Top offences by region
Regions with the highest number of fraud, waste and abuse cases investigated in 2018 include the Limpopo province which tops the list (201 cases per 100,000 DHMS lives – down from 226 cases per 100,000 DHMS lives in 2017), followed by Free State (89 – up from 55 cases in 2017) and the North West (89 – up from 70 cases in 2017).
Fraud, waste and abuse cases were also investigated in the Eastern Cape (85– up from 70 cases in 2017), Gauteng (83 – up from 73 cases in 2017), Kwa Zulu Natal (79 – up from 72 cases in 2017), Mpumalanga (66– down from 95 cases in 2017) and the Western Cape (53 – up from 47).

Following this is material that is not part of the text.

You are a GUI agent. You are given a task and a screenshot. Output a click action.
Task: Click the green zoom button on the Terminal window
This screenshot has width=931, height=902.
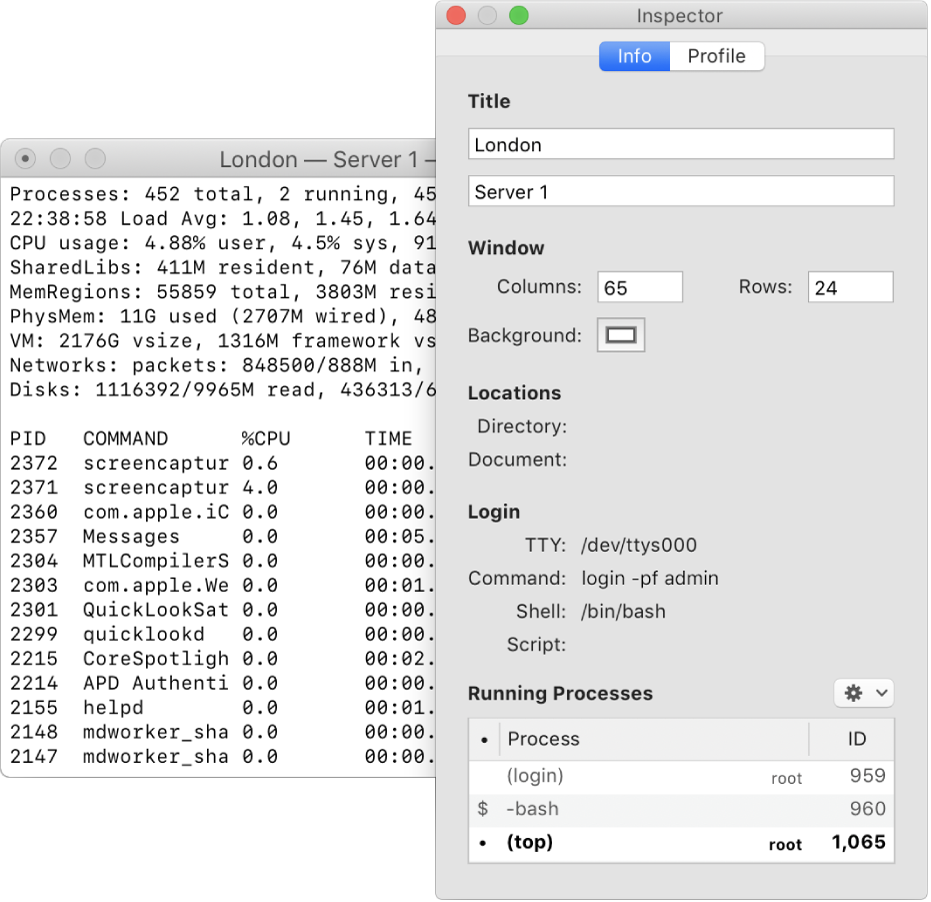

The least number of fraud, waste and abuse cases investigated in 2018 emanate from the Northern Cape (33– down from 52 in 2017).
The vast majority of healthcare providers are honest, hard-working, highly ethical professionals who deliver diligent care to their patients. “However, forensic investigations reveal that a minority of healthcare professionals committed fraud against medical schemes, resulting in significant costs to schemes and their members,” said Broomberg.
“Medical aids are not-for-profit entities, solely funded by member contributions. This means that schemes have finite resources from which to pay member claims.
“The burden of lost funds as a result of fraud, waste and abuse would be significantly more serious in the absence of our rigorous approach to investigating potential fraudulent behaviour and dealing decisively with fraud, waste and abuse when it is identified. Without this rigorous approach, fraud, waste and abuse depletes the available pool of funds needed for healthcare treatment for members, and drives up premiums,” said Broomberg.
Types of fraud, waste and abuse cases identified in 2018 were:
- Claims submitted for services not rendered (40%)
- Capturing errors by a practice (16%)
- Procedural codes applied incorrectly by healthcare providers – e.g. using a code that carries a higher value than the service performed (12%)
- Outlier trends are identified for a practice – an audit is needed to verify claims (11%)
- Duplication of claims (6%)
- Claims by non-members (4%)
- Claims for more expensive items or items different to those supplied (4%)
Examples of fraud, waste and abuse committed in 2018 include:
1. Sharing patient records for profit
When a registered nurse’s income jumped from R10,000 to R500,000 per month, analysis revealed a spike in claims related to very expensive intravenous feeding product – carried out at a hospital far from the nurse’s registered address.
The registered nurse was unknown to this hospital. He admitted that a nursing sister employed at the hospital in question had shared patient information with him to facilitate the fraudulent claims under the registered nurse’s practice number. They shared the proceeds. The registered nurse was dismissed.
A criminal case has been registered against both individuals for fraud in excess of R3 million.
2. Oxygenator Supplier device fraud
The sale of oxygen concentrators and portable concentrators accounts for 97% of R2.6 million paid to a supplier. This practice continued billing for an oxygen rental unit even after a member had changed suppliers – with a spike in monthly payments from R17,000 to R540,000, over 8 months.
Investigation revealed ‘Respiratory Specialist’ staff members who were not medically trained, claims for home-use concentrators and portable concentrators where members only received one unit, a signed delivery note later altered to include an additional unit – never supplied, billing one amount to the scheme and a higher amount to a client who paid the balance – and more.
Devices were sourced from a company based in China and prices were inflated ten times on resale.
Discovery Health client schemes have stopped funding the practice completely.
“Although we have secured large recoveries as a result of our fraud, waste and abuse avoidance efforts, we believe that this is only part of the story, and fraudulent activity and billing abuse most likely costs medical aid schemes several billion rand per year. These precious funds could be used to pay for the critical healthcare needs of our medical aid members,” said Broomberg.